UnitedVLN: Generalizable Gaussian Splatting for Continuous Vision-Language Navigation
Guangzhao Dai, Jian Zhao, Yuantao Chen, Yusen Qin, Hao Zhao, Guosen Xie, Yazhou Yao, Xiangbo Shu, Xuelong Li
TL;DR
UnitedVLN tackles Vision-Language Navigation in Continuous Environments by jointly rendering high-fidelity 360° appearance and semantic information from sparse neural points. It introduces a generalizable 3D Gaussian Splatting (3DGS) pre-training framework with two novel schemes: Search-Then-Query (STQ) for efficient neural point sampling and Separate-Then-United (STU) rendering to fuse NeRF-based semantic rendering with 3DGS appearance rendering. The approach yields state-of-the-art results on VLN-CE benchmarks (R2R-CE, RxR-CE), demonstrates strong generalization to other VLN-CE models, and achieves substantially faster rendering than prior NeRF-based methods.
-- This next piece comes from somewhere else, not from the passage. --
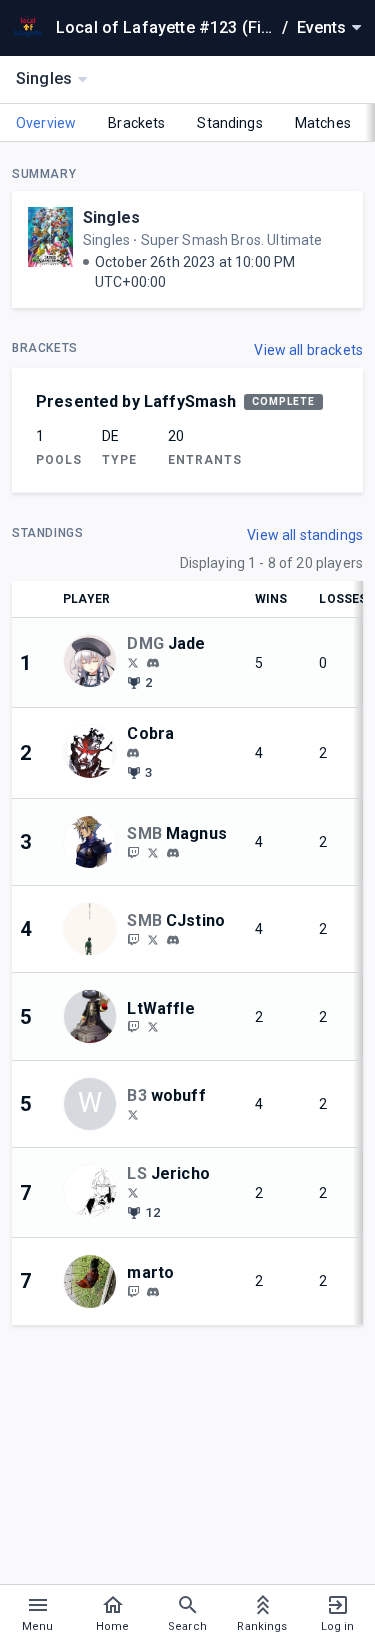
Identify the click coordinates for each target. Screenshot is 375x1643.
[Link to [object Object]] (95, 662)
By uniting appearance-level cues with high-level semantic information, UnitedVLN enhances robustness against occlusions and ambiguities, enabling more accurate and interpretable navigation in complex indoor environments.
Abstract
Vision-and-Language Navigation (VLN), where an agent follows instructions to reach a target destination, has recently seen significant advancements. In contrast to navigation in discrete environments with predefined trajectories, VLN in Continuous Environments (VLN-CE) presents greater challenges, as the agent is free to navigate any unobstructed location and is more vulnerable to visual occlusions or blind spots. Recent approaches have attempted to address this by imagining future environments, either through predicted future visual images or semantic features, rather than relying solely on current observations. However, these RGB-based and feature-based methods lack intuitive appearance-level information or high-level semantic complexity crucial for effective navigation. To overcome these limitations, we introduce a novel, generalizable 3DGS-based pre-training paradigm, called UnitedVLN, which enables agents to better explore future environments by unitedly rendering high-fidelity 360 visual images and semantic features. UnitedVLN employs two key schemes: search-then-query sampling and separate-then-united rendering, which facilitate efficient exploitation of neural primitives, helping to integrate both appearance and semantic information for more robust navigation. Extensive experiments demonstrate that UnitedVLN outperforms state-of-the-art methods on existing VLN-CE benchmarks.